LAS VEGAS — Though his strongest following is on TikTok and Instagram, platforms like YouTube grant baking influencers like Matthew Duffy a different way to reach people. While he is currently in production for his upcoming cookbook, he plans to emphasize video content moving forward, as it serves an audience in search of answers to specific questions that he can address as a baker.

Since the pandemic lockdown drove many amateur bakers into the kitchen, Duff Goldman, pastry chef and owner of Baltimore-based Charm City Cakes, took to YouTube and Instagram livestreams to bake alongside them, providing insights and advice to viewers who quickly picked up on some of the finer aspects of the craft.

“I’ve noticed that since then, the questions that I get are a lot more sophisticated. You can tell by the questions they’re asking that they’ve run into a problem because they’ve actually been doing this,” Goldman shared. “‘Why is my bread not rising?’ ‘Why is my crumb so tight?’ ‘Why isn’t my crust crusty?’ And you can tell people are really going for it and I love that.”

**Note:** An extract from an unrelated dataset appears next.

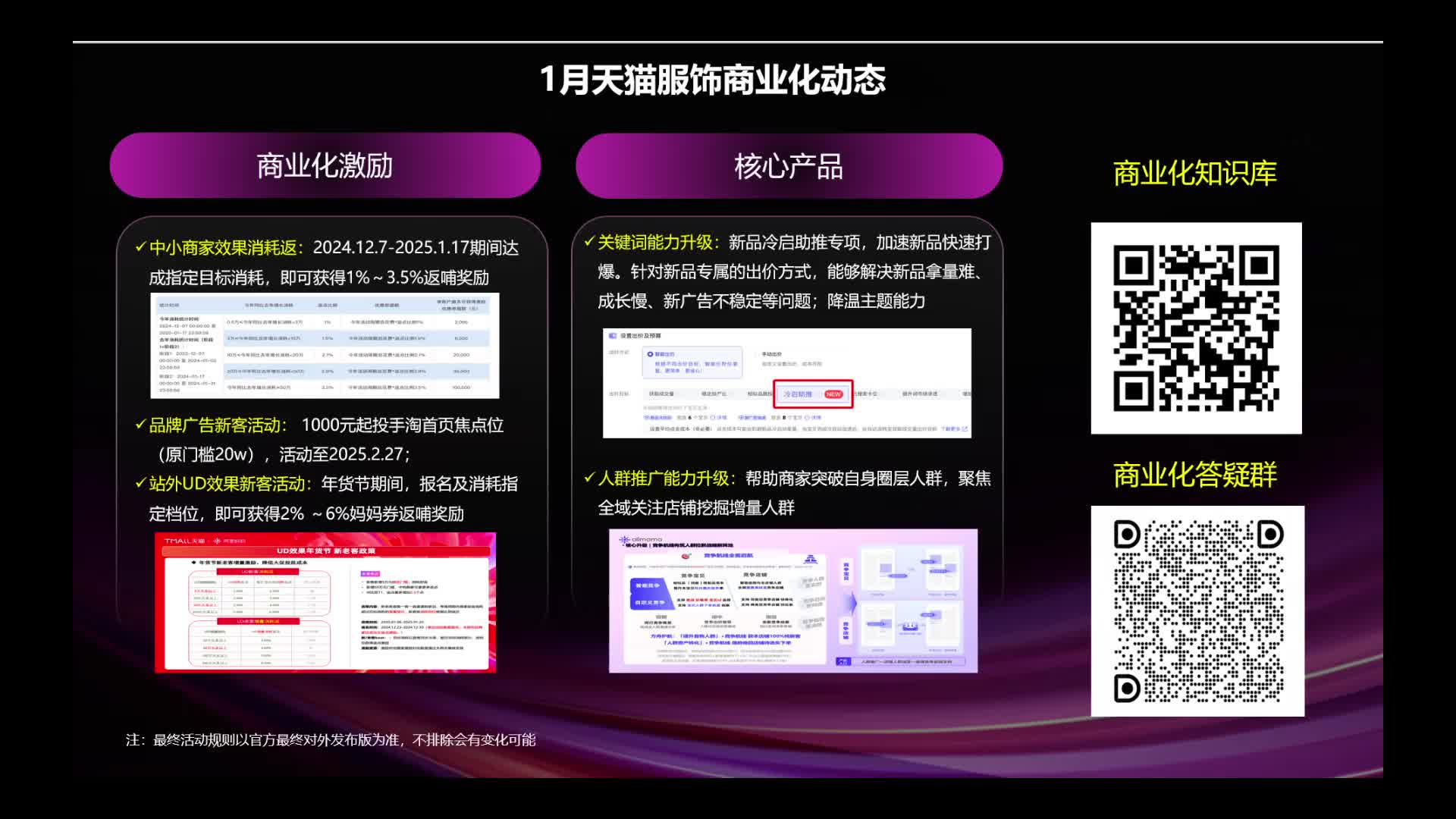This screenshot has height=819, width=1456.
Task: Click the 核心产品 purple header pill
Action: coord(789,166)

With IBIE bringing all kinds of influencers to the Las Vegas Convention Center, this meeting of minds can now take place in a real-life social setting. After years of social distancing and lockdowns, the event allows people from every sector of the industry to come together face-to-face.

As he enters his second IBIE show cycle, Goldman looks forward to not only the innovations and opportunities but also a chance to see his peers and other industry members in person.

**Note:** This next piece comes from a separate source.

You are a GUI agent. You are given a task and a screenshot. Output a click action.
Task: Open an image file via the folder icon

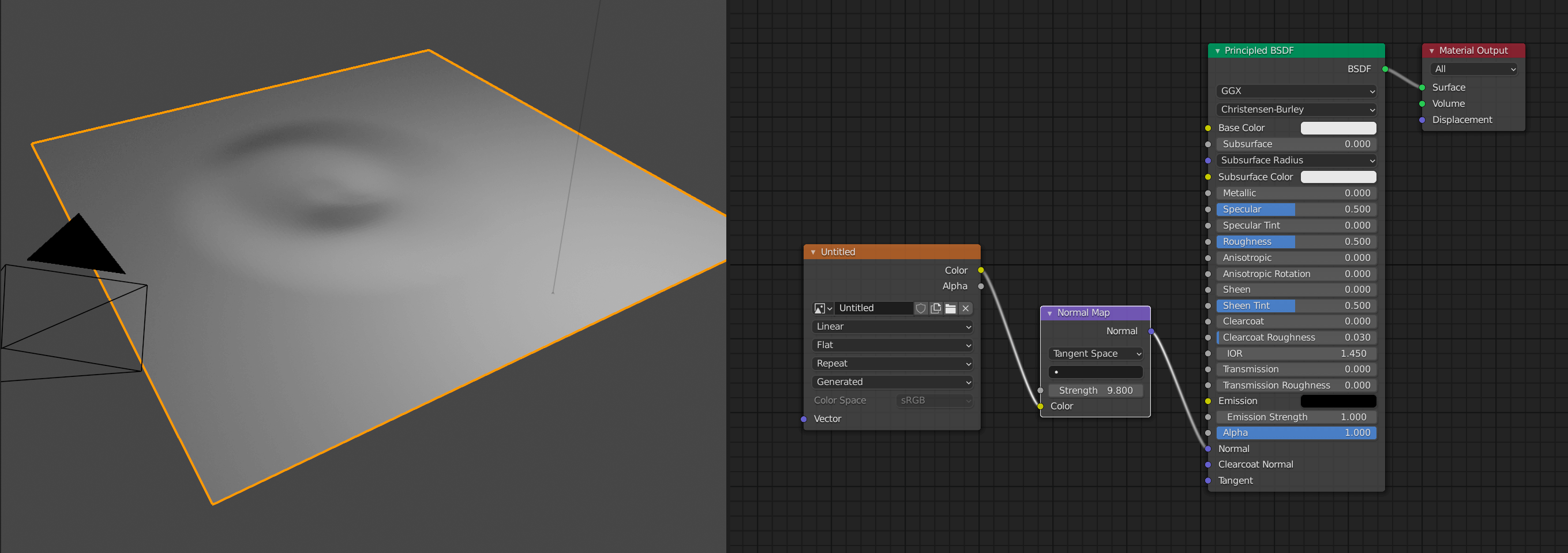[950, 308]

Molly Robbins, a London-based cake decorator and CEO of Molly’s Creature Creator, is also involved in the influencer program. Goldman will get to meet her face-to-face for the first time after being online friends for nearly 10 years.

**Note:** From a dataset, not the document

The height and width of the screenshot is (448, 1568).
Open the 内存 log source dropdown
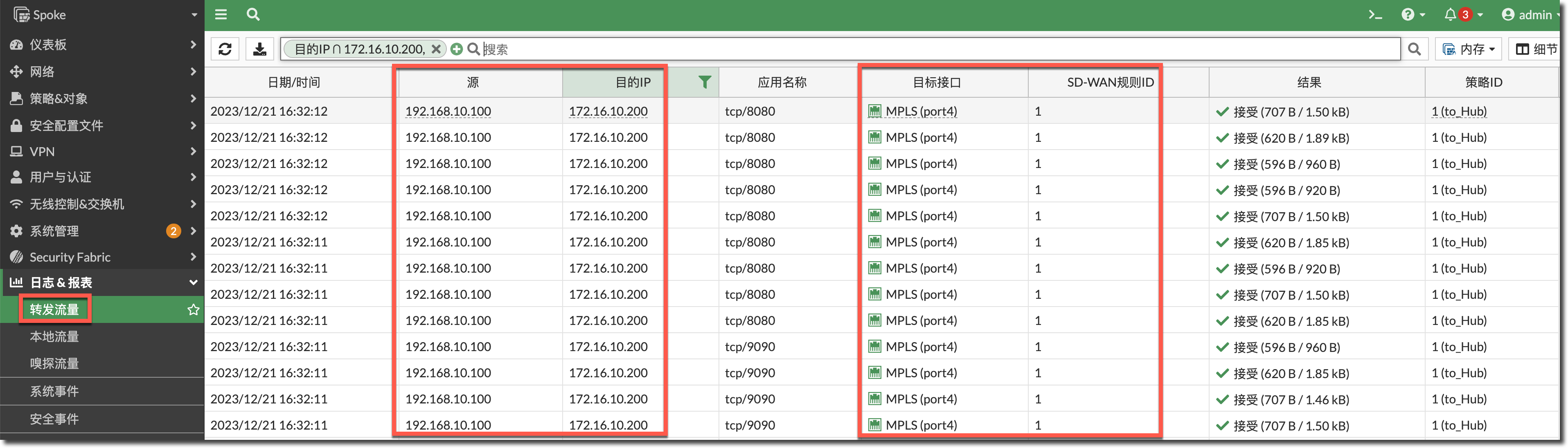pos(1468,49)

“We’ve been really good friends for so long, but we’ve never actually met in person,” Goldman said. “This will be the first time, so I’m really looking forward to that.”

Influencers hold the power to connect with and educate their followers, a power that industries like cannabis can leverage to get their products into the hands of consumers.


Cannabis goods consulting firm The Vivid Team’s leaders — Jessica Cristadoro, president and CEO, and Steffen Weck, COO and Food Business Consulting president — shared that since cannabis brands can’t advertise in the traditional sense other bakeries do, influencers provide a way for brands to speak directly to consumers they’re trying to reach.

“The only way we as an industry can communicate effectively to our products’ end consumers is through influencer marketing,” Weck said.

Rather than through fiscal arrangements, cannabis companies are limited to trading product in exchange for content from influencers, Cristadoro shared. With each state having its own rules and regulations, edibles producers need to lean into modern marketing methods to connect to consumers. While influencers in cannabis range from online creators to the “budtenders” dispensing product, their impact and the feedback from their followers is direct.

Working with creators who already have an audience — and the ability to create appealing content for that audience — can be a fraction of the cost of traditional marketing.


“By engaging with different people, you don’t have to hire 15 new people,” she said. “All you have to do is work with influencers.”

At its core, IBIE is about innovation, and the inclusion of influencers provides industry leaders, artisan bakers and others interested in a new way to market their products with a glimpse into what the future of connecting with consumers could look like.

“I think we’re just in the beginning stages of the rapidly developing creator economy,” Duffy said, “and I really look forward to being a part of it.”